Chomsky : Il y a eu des progrès considérables dans tous ses domaines. Mon intérêt s’est surtout concentré sur la poursuite d’un projet à long terme, entamé il y a cinquante ans, visant à montrer que des hypothèses complexes sur les bases génétiques du langage, c’est-à-dire la « grammaire universelle », peuvent être simplifiées si l’on s’appuie sur des principes plus généraux, en particulier sur l’efficacité computationnelle. Ce que l’on comprend raisonnablement bien aujourd’hui pouvait à peine être formulé il n’y a pas si longtemps.

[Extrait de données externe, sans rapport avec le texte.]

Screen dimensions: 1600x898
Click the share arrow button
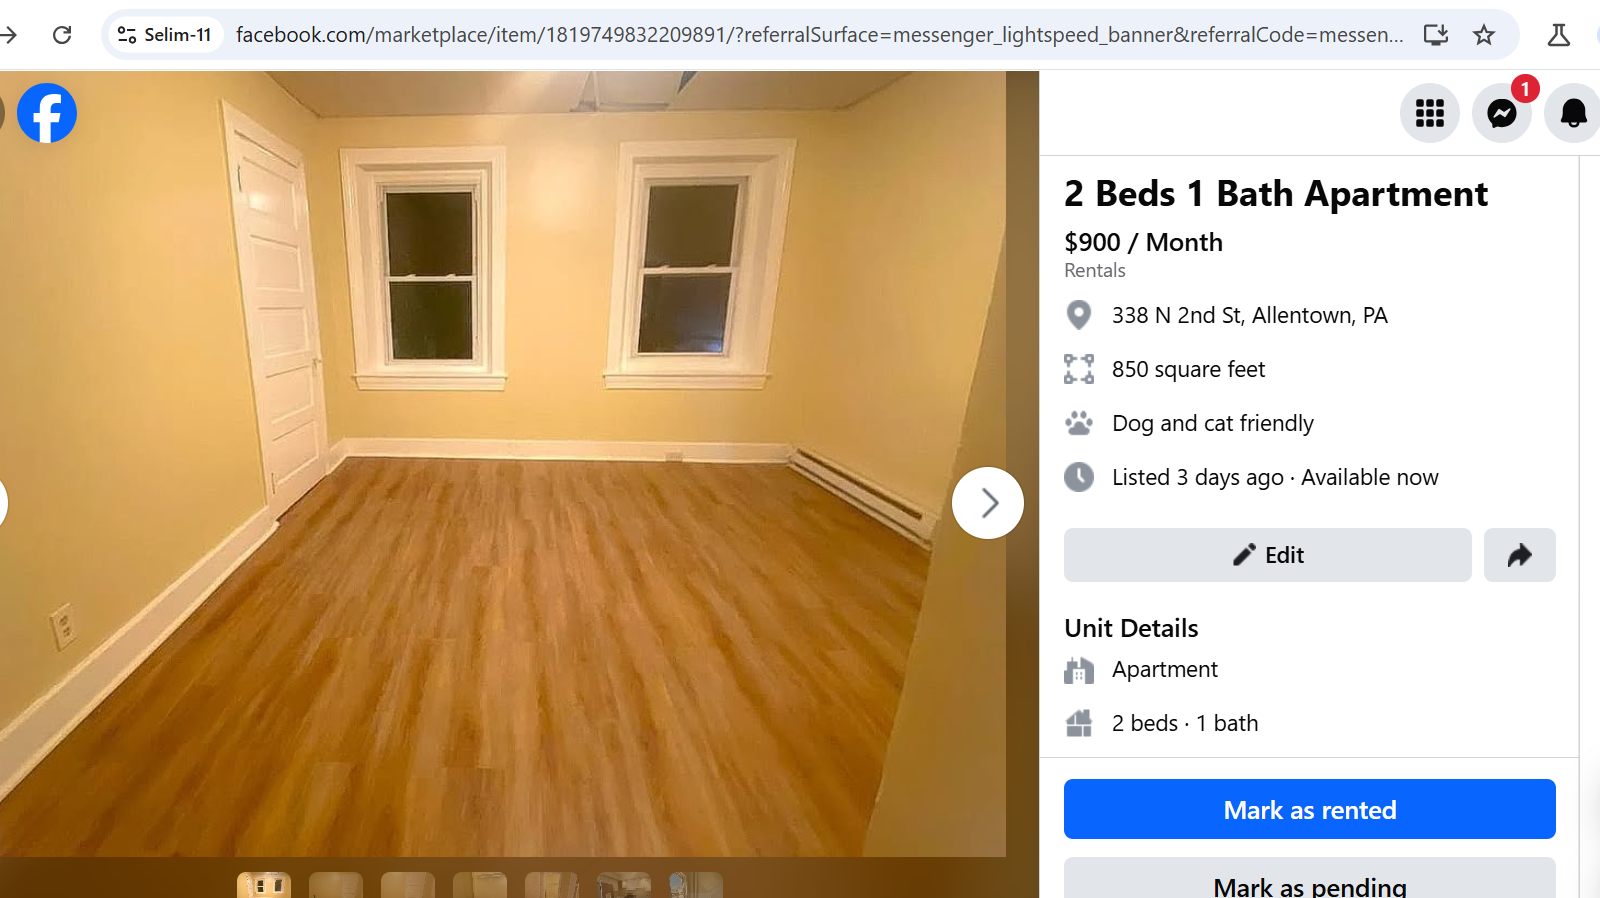[x=1520, y=555]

Je pense que l’on peut espérer montrer que le coeur des processus génératifs du langage relève d’un genre de « conception optimale ».

De quelles disciplines la linguistique est-elle aujourd’hui la plus proche ?

Chomsky : Le champ de la linguistique couvre de nombreux domaines. Tous ont en commun de reposer, du moins implicitement, sur des hypothèses sur les capacités linguistiques internes des locuteurs, ce que l’on appelle parfois la langue-I. L’étude de la langue-I relève de la biologie humaine mais nécessite de faire appel à d’autres disciplines, notamment les mathématiques et l’informatique. De plus, l’utilisation du langage concerne presque tous les aspects de la vie, ce qui fait que la linguistique, au sens, large, a des ramifications encore bien plus vastes qui s’étendent à toutes les sciences.